>>>>>
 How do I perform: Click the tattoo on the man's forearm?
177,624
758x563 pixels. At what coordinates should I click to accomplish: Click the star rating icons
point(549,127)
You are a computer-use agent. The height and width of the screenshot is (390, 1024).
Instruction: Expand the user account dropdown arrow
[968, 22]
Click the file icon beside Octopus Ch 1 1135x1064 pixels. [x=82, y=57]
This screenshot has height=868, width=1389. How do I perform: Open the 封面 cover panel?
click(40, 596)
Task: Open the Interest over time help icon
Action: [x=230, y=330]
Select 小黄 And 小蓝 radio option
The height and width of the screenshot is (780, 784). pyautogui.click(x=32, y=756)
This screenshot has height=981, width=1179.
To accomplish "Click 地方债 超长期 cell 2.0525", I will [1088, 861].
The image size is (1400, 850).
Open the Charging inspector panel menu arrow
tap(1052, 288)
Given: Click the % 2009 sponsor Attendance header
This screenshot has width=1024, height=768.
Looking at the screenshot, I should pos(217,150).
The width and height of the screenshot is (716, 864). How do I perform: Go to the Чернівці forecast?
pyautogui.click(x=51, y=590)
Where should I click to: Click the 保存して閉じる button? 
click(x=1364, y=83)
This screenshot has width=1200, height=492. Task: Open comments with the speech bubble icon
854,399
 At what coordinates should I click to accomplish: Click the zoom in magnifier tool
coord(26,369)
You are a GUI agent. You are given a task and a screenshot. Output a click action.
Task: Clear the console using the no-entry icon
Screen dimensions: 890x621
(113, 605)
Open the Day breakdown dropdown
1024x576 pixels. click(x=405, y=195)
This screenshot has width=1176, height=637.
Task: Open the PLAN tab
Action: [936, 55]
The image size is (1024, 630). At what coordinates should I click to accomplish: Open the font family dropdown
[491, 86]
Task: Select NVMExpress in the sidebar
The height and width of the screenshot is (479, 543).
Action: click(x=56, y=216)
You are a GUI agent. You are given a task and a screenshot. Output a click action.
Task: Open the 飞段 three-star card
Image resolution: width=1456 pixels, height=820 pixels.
<<<<<
TASK TO CARRY OUT: What's wanted is each line above, transcribed with nothing altered.

EXERCISE OUTPUT:
 How do I perform: Click the tattoo on the man's forearm?
177,624
758x563 pixels. At what coordinates should I click to accomplish: Click the star rating icons
point(549,127)
You are a computer-use agent. The height and width of the screenshot is (390, 1024).
Instruction: Expand the user account dropdown arrow
[968, 22]
Click the file icon beside Octopus Ch 1 1135x1064 pixels. [x=82, y=57]
This screenshot has height=868, width=1389. How do I perform: Open the 封面 cover panel?
click(40, 596)
Task: Open the Interest over time help icon
Action: [x=230, y=330]
Select 小黄 And 小蓝 radio option
The height and width of the screenshot is (780, 784). pyautogui.click(x=32, y=756)
This screenshot has height=981, width=1179.
To accomplish "Click 地方债 超长期 cell 2.0525", I will [1088, 861].
The image size is (1400, 850).
Open the Charging inspector panel menu arrow
tap(1052, 288)
Given: Click the % 2009 sponsor Attendance header
This screenshot has width=1024, height=768.
Looking at the screenshot, I should pos(217,150).
The width and height of the screenshot is (716, 864). How do I perform: Go to the Чернівці forecast?
pyautogui.click(x=51, y=590)
Where should I click to: Click the 保存して閉じる button? 
click(x=1364, y=83)
This screenshot has width=1200, height=492. Task: Open comments with the speech bubble icon
854,399
 At what coordinates should I click to accomplish: Click the zoom in magnifier tool
coord(26,369)
You are a GUI agent. You are given a task and a screenshot. Output a click action.
Task: Clear the console using the no-entry icon
Screen dimensions: 890x621
(113, 605)
Open the Day breakdown dropdown
1024x576 pixels. click(x=405, y=195)
This screenshot has width=1176, height=637.
Task: Open the PLAN tab
Action: [936, 55]
The image size is (1024, 630). At what coordinates should I click to accomplish: Open the font family dropdown
[491, 86]
Task: Select NVMExpress in the sidebar
The height and width of the screenshot is (479, 543).
Action: click(x=56, y=216)
You are a GUI agent. You are given a task and a screenshot. Output a click action.
Task: Open the 飞段 three-star card
Image resolution: width=1456 pixels, height=820 pixels.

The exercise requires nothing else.